しかしながら,今回の予算の減少は,専ら82年初からのドル高によるドル・ベースでの支出額の減少によるものであり,予算の実質面では逆に増加しており,プログラムの効率化・合理化に関する従来の要望を十分反映したものではなかったため,本改訂案に対し我が国は,米,英,西独等西側先進諸国と共に反対投票を行った。
3.第37回総会で,83~85年度に適用される各国の新分担率が決定され,我が国の新分担率は10.32%(米,ソ連に次ぐ第3位)となった。これは,これまでの分担率(9.58%)に比べ0.74ポイントの増加となっており,加盟国中最大の伸びとなっている。
4.さらに,第37回総会では,国連事務局職員の給与引上げ問題が審議されたが,現行職員給与はいずれの加盟国の公務員給与をも上回る水準にあり,しかも緊縮財政が叫ばれている折でもあることから,引上げは見送られることとなった。

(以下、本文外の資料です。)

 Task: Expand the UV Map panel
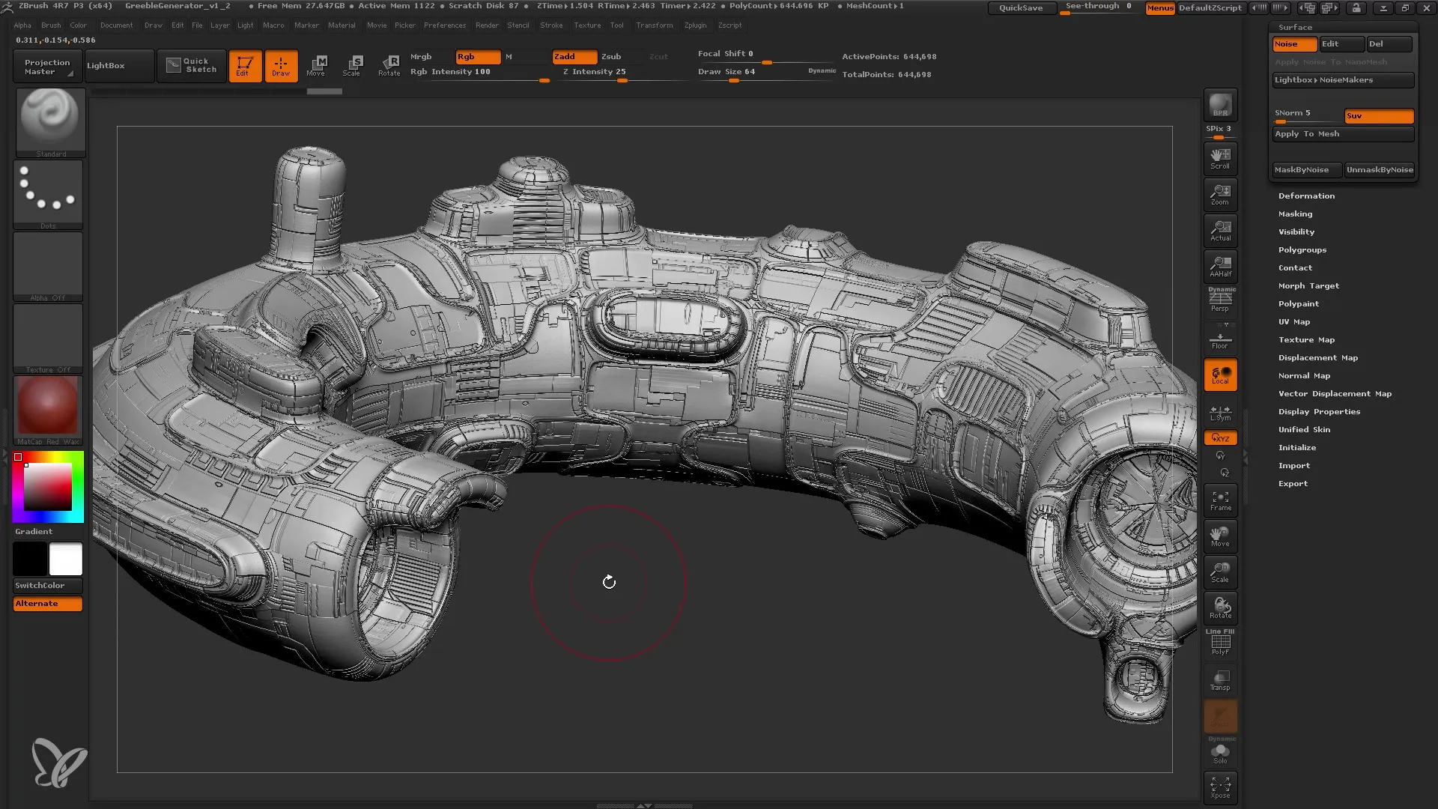pos(1293,321)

このほか,職員の採用に関して分担率等を基に各国別に定められている望ましい職員の範囲(数)に達していない国々からの職員の優先的な採用を求める決議及び婦人の採用,登用促進を求める決議等が採択された。なお,国連事務局に勤務する邦人職員は,その望ましい範囲が161~217名であるのに対し,82年6月末現在101名(前年同月末比21名増)である。